== Item position entries ==
◇ ◇ ◇ ◇ ◇ ◇ ◇

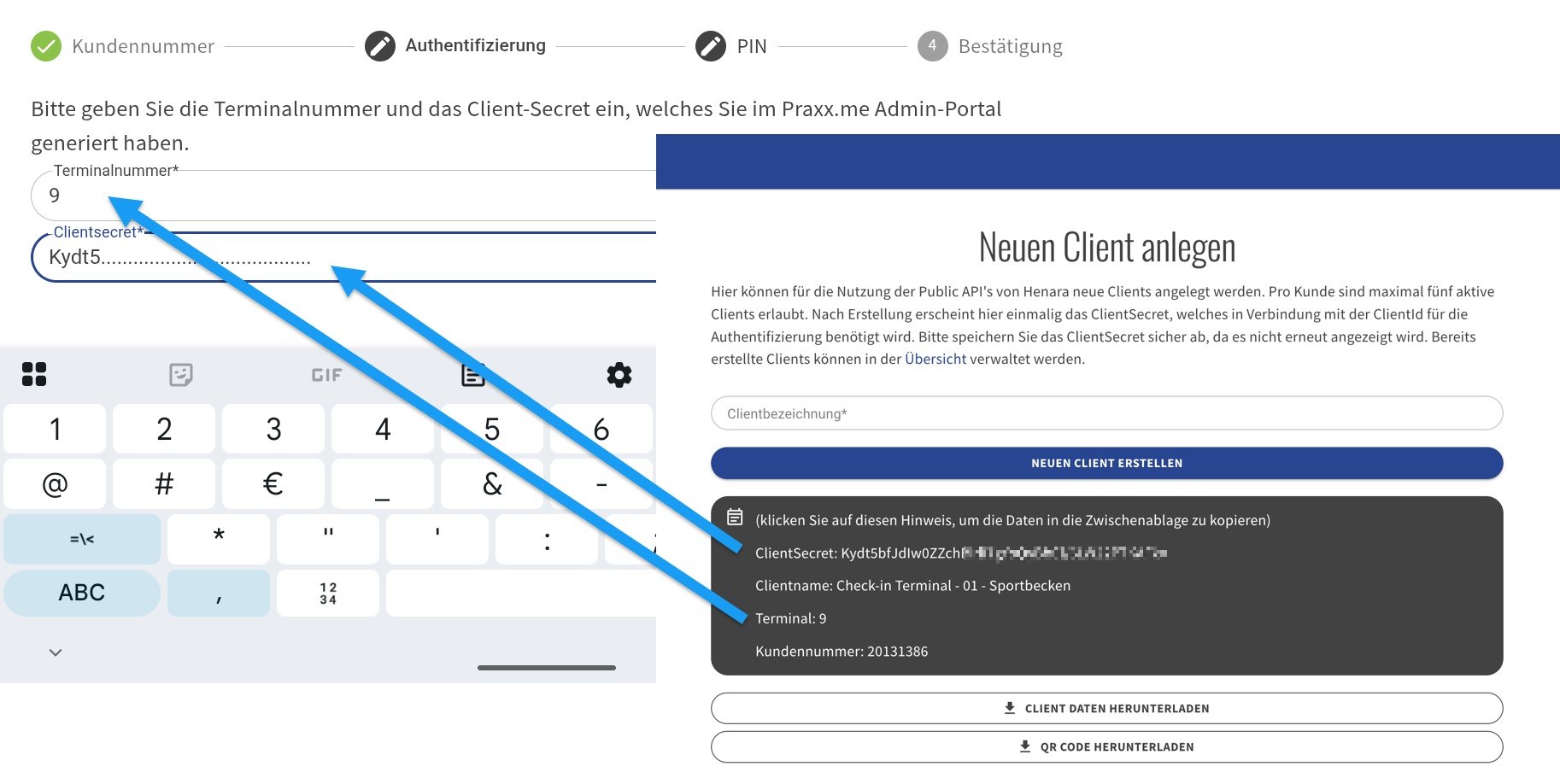Open the keyboard settings gear icon
This screenshot has height=784, width=1560.
pos(619,375)
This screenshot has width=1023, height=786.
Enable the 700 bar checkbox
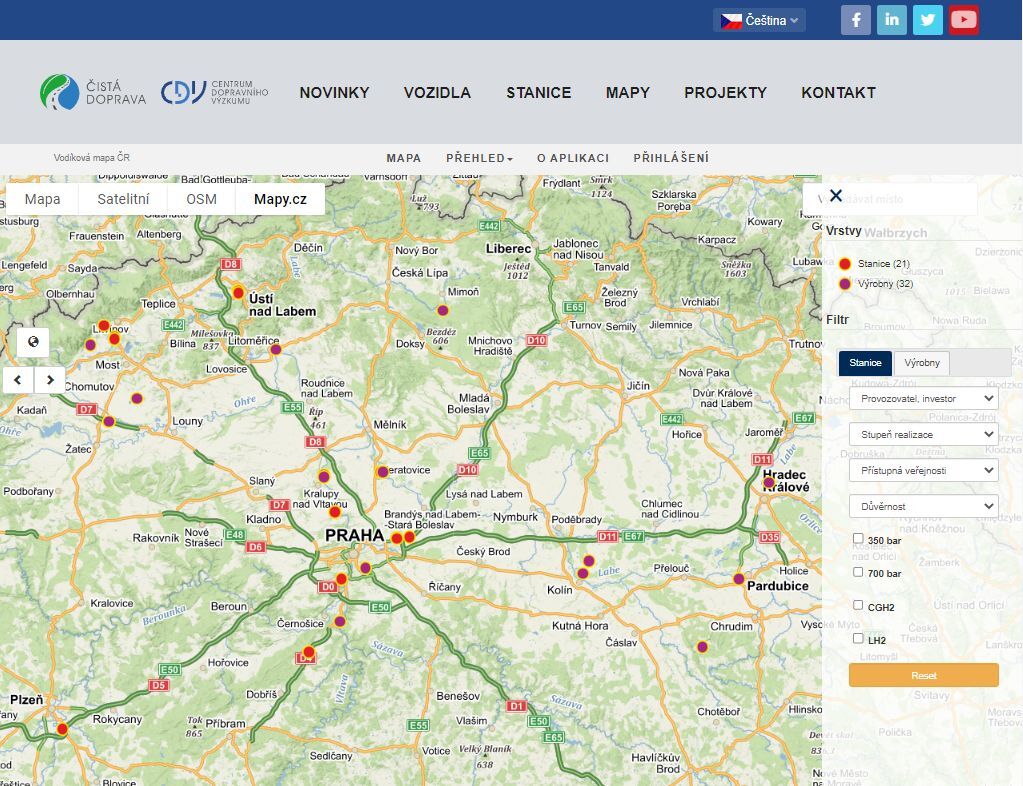point(858,572)
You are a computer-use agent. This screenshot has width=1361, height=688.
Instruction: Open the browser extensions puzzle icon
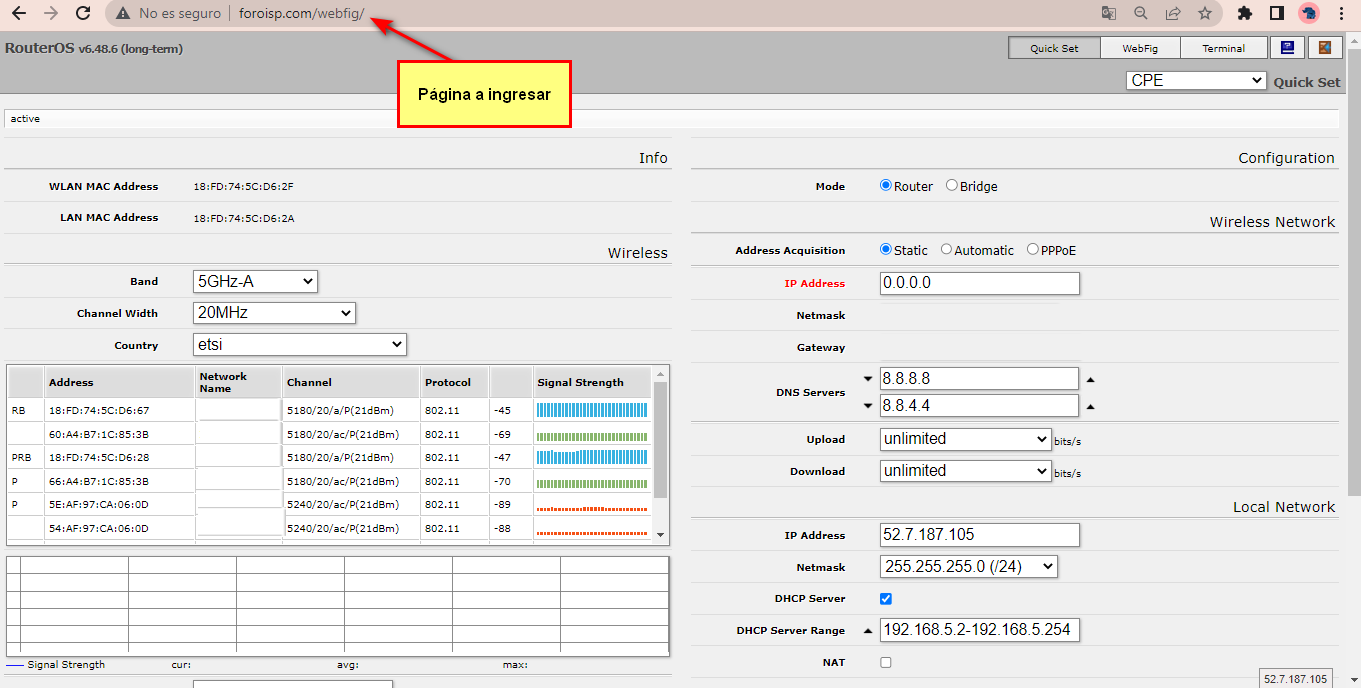click(1245, 13)
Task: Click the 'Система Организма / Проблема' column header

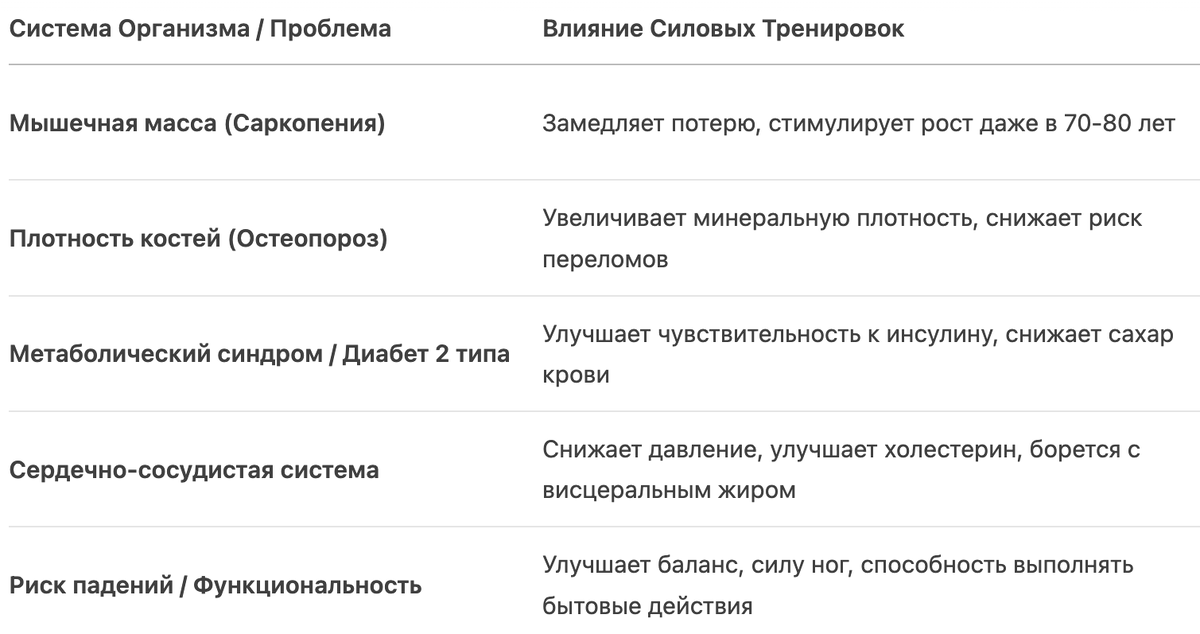Action: pyautogui.click(x=200, y=29)
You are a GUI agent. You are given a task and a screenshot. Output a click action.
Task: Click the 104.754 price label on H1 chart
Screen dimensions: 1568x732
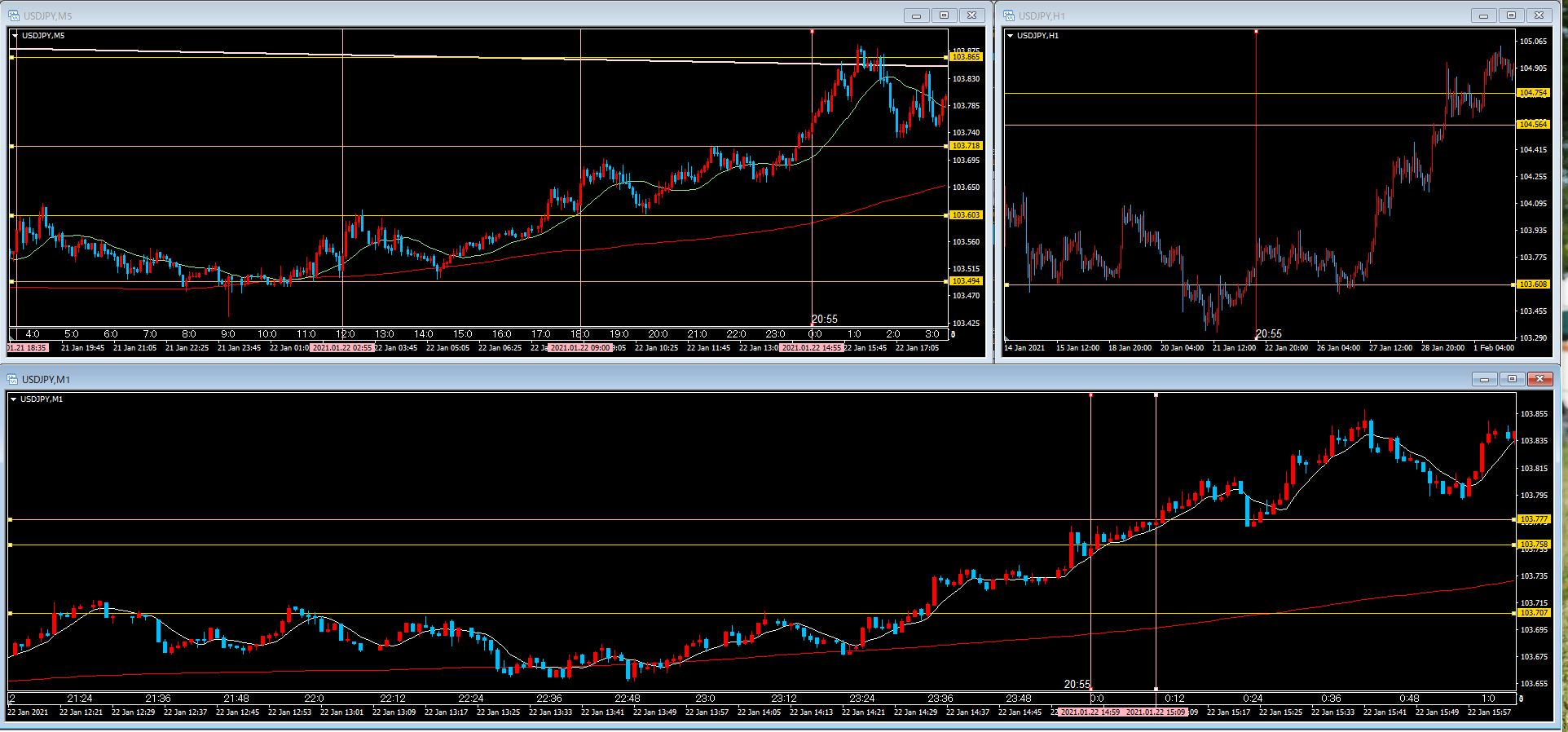[1533, 93]
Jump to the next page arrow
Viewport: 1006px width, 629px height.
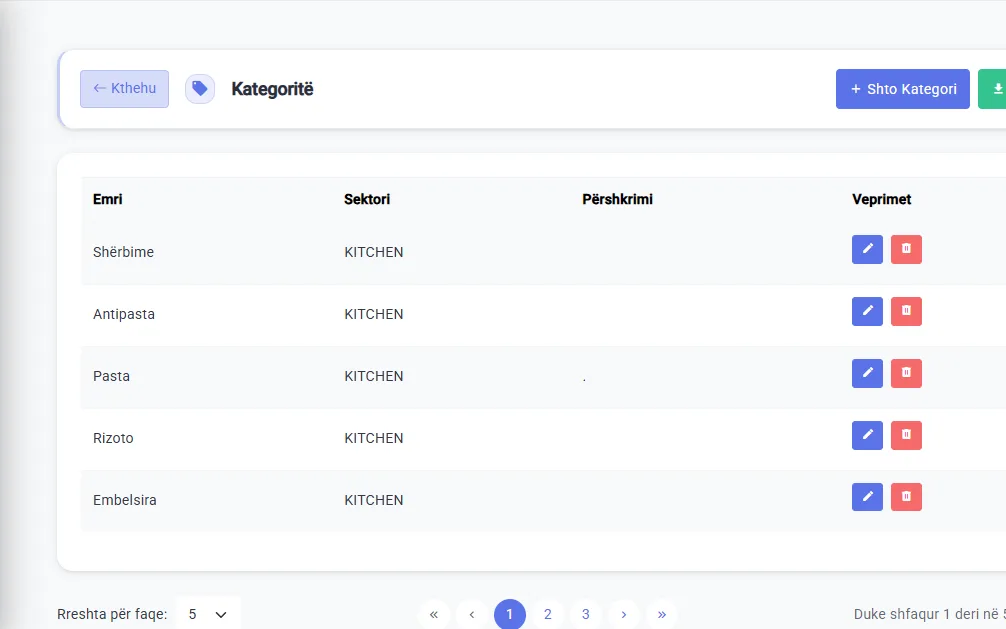pyautogui.click(x=624, y=614)
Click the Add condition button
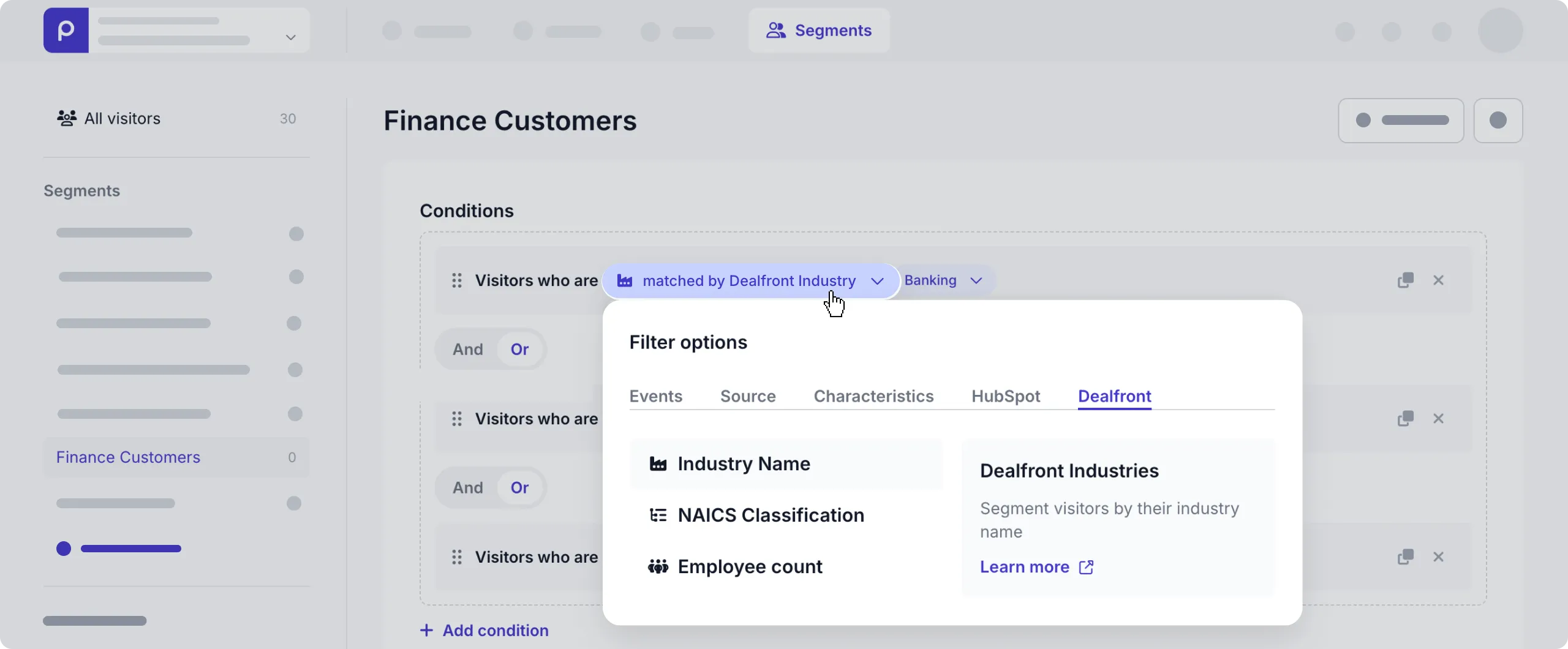Image resolution: width=1568 pixels, height=649 pixels. [483, 630]
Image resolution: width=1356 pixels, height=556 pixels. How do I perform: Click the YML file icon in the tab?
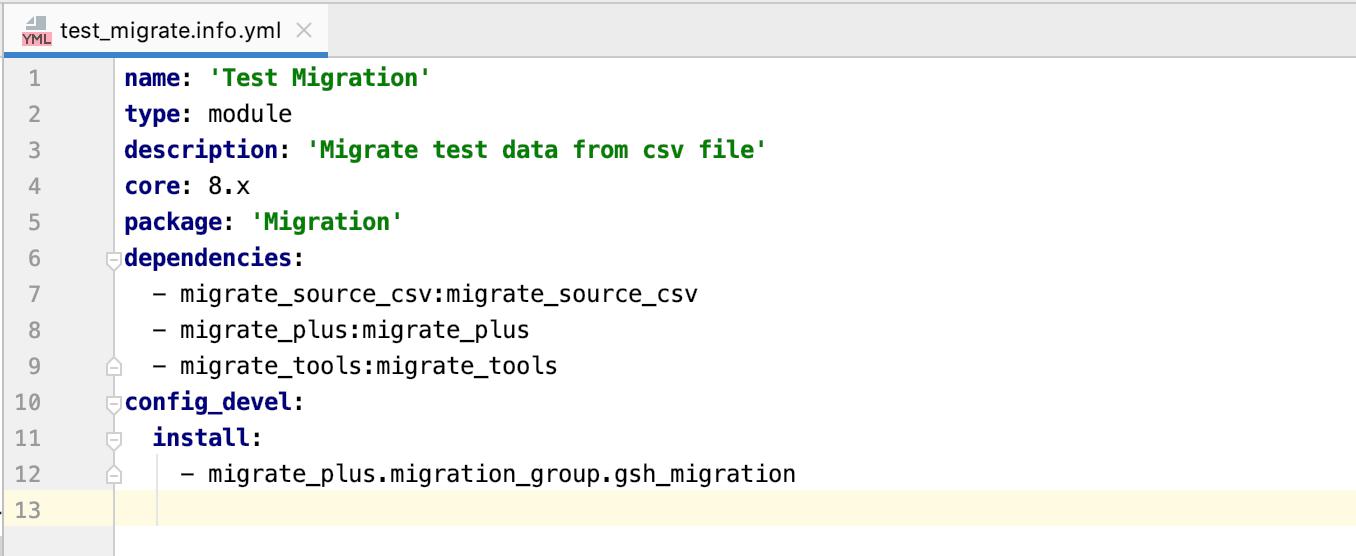click(x=36, y=30)
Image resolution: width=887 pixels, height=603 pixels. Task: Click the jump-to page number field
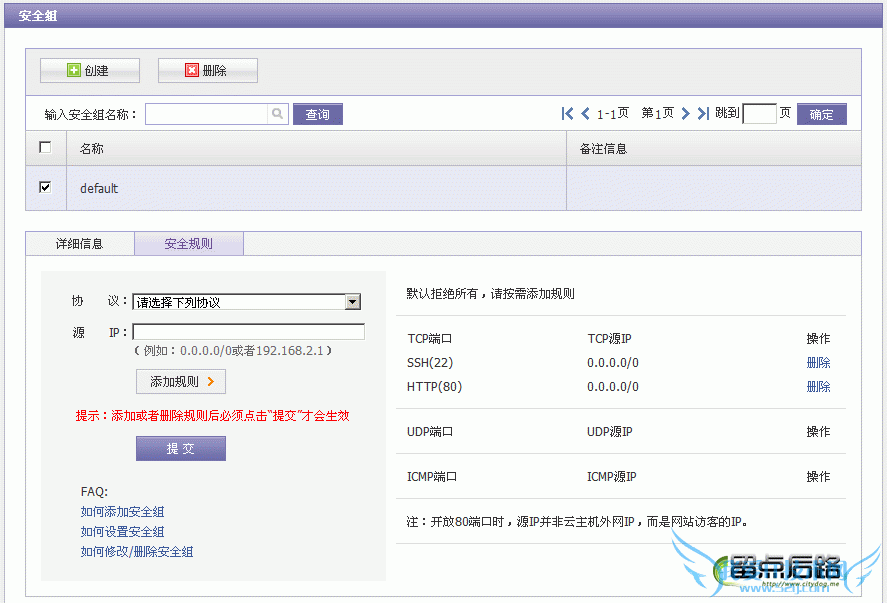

◇ ◇ ◇ ◇ ◇ ◇ ◇

== Your task ==
Rewrite all of the material above with "Instruction" replaced by "Command" and every other word left as is. Omit the pictures from your version.

== The solution ==
Open the keyboard settings gear icon
This screenshot has height=784, width=1560.
pos(619,375)
This screenshot has width=1023, height=786.
Enable the 700 bar checkbox
point(858,572)
You are a computer-use agent. This screenshot has width=1361, height=688.
Command: Open the browser extensions puzzle icon
click(1245, 13)
Task: Click the 'Система Организма / Проблема' column header

Action: pyautogui.click(x=200, y=29)
You are a GUI agent. You are given a task and a screenshot. Output a click action.
Task: Click the 104.754 price label on H1 chart
Screen dimensions: 1568x732
[1533, 93]
Jump to the next page arrow
Viewport: 1006px width, 629px height.
pyautogui.click(x=624, y=614)
Click the Add condition button
Image resolution: width=1568 pixels, height=649 pixels. [483, 630]
Image resolution: width=1356 pixels, height=556 pixels. How do I perform: Click the YML file icon in the tab?
click(x=36, y=30)
Image resolution: width=887 pixels, height=603 pixels. Task: Click the jump-to page number field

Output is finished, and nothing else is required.